Il fenomeno, rileva il Rapporto, è accentuato in maniera drammatica dalla crisi economica che da un lato ha richiesto e richiede interventi di riduzione della spesa pubblica, dall’altro ha impoverito le famiglie. Stando alla ricerca, una politica aggressiva di tagli, piani di rientro e spending review ha determinato, negli ultimi anni, un crollo verticale del ritmo di crescita della spesa pubblica per la sanità. I numeri parlano chiaro: si è passati da un tasso di incremento medio annuo del 6% nel periodo 2000-2007, a solo il +2,3% nel periodo 2008-2010. La flessione si registra soprattutto nelle regioni con piani di rientro, dove dal +6,2% all’anno nel periodo 2000-2007, si è scesi a meno dell’1% di crescita media annua nel periodo 2008-2010. 

In controtendenza, la spesa sanitaria privata aumenta del 2,3% negli anni 2008-2010 (quelli che coincidono con l’esplodere della crisi), in crescita dello 0,1% rispetto al periodo 2000-2007.

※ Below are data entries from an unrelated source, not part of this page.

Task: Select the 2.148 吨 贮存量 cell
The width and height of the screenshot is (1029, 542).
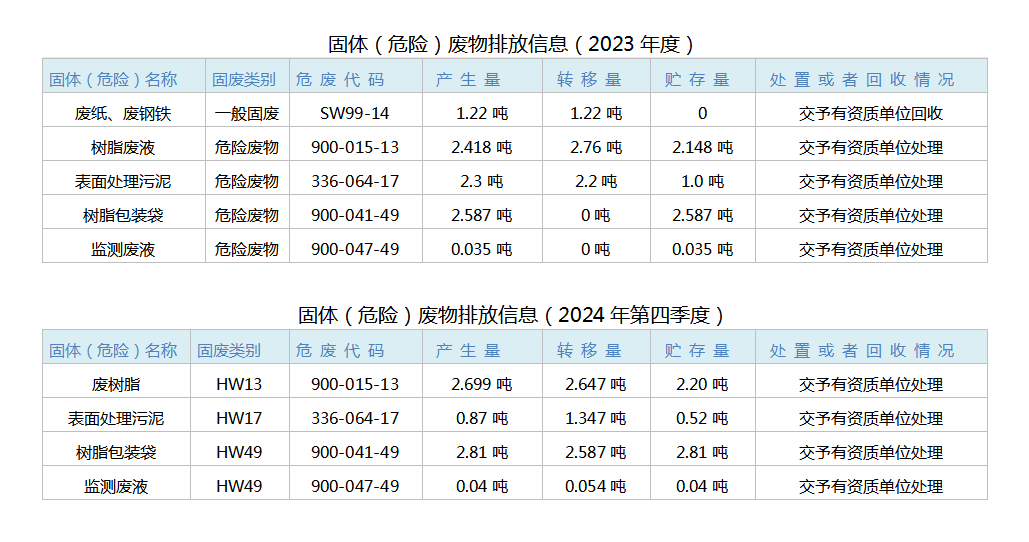Action: pos(702,148)
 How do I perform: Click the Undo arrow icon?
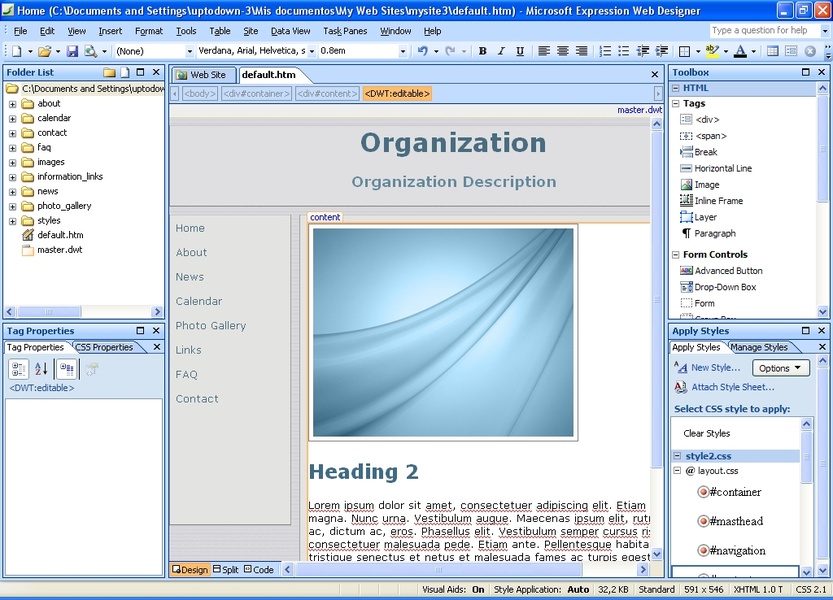pyautogui.click(x=423, y=51)
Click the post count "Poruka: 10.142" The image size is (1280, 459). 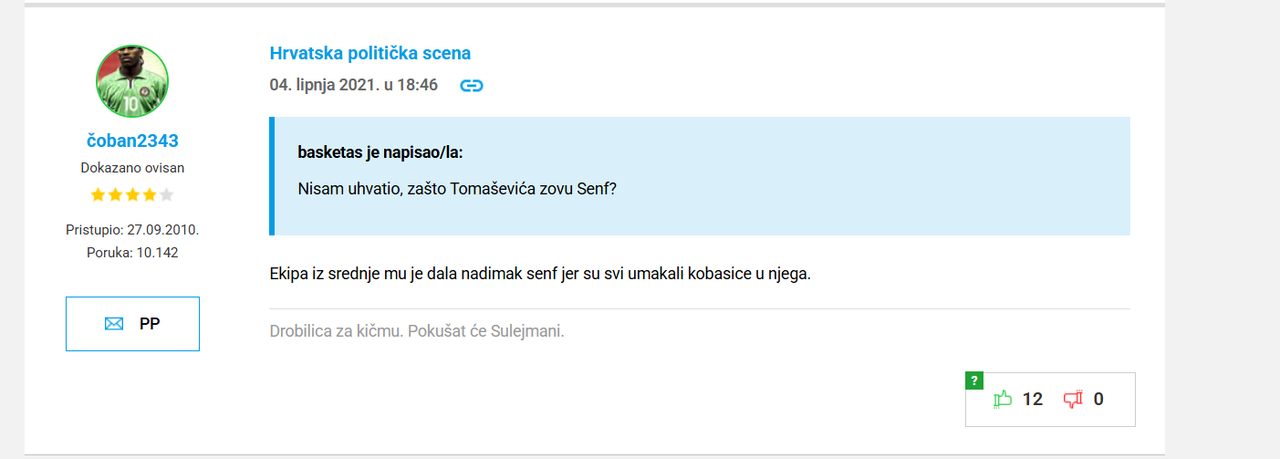click(132, 253)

Anche le sensazioni che gli italiani hanno delle prestazioni erogate del proprio servizio sanitario non sono incoraggianti. Per il 31,7%, la sanità nella propria regione è in peggioramento, con un balzo di 10 punti percentuali in più nel 2012 rispetto al 2009, quando a sostenere questa tesi era il 21,7% dei cittadini. Quelli che avvertono invece un miglioramento sono diminuiti di oltre 7 punti percentuali. 

“I tagli alla sanità pubblica – si legge nel rapporto del Censis – abbassano la qualità delle prestazioni e generano iniquità. Per questo è prioritario trovare nuove risorse aggiuntive per impedire che meno spesa pubblica significhi più spesa privata e meno sanità per chi non può pagare”. Invertire quindi un trend che prevede, nel 2015, un gap di circa 17 miliardi di euro tra le esigenze di finanziamento della sanità e le risorse disponibili nelle regioni. 

Per questo la ricerca considera la sanità integrativa una opportunità e una risposta per avere un servizio sul territorio più equo e sostenibile. Spiega il Censis: “La sanità complementare in Italia è un universo composto da centinaia di Fondi integrativi, a beneficio di oltre 11 milioni di assistiti, che svolgono un ruolo ampiamente sostitutivo e colmano i vuoti dell’offerta pubblica”.

La ricerca di Rbm Salute-Censis ha riguardato 14 Fondi sanitari per oltre 2 milioni di assistiti e importi richiesti per prestazioni pari a oltre 1,5 miliardi di euro nel triennio 2008-2010. Il 55% degli importi dei Fondi integrativi ha riguardato prestazioni sostitutive (ricovero ospedaliero, day hospital, ecc.) fornite in alternativa a quelle del Servizio sanitario. Il restante 45% degli importi ha riguardato prestazioni integrative (cure dentarie, fisioterapia, ecc.). Tra le varie tipologie di Fondi integrativi esistenti, sono i fondi aziendali, rispetto a quelli istituiti dalla contrattazione collettiva nazionale, a garantire in misura maggiore la copertura anche alle famiglie degli iscritti.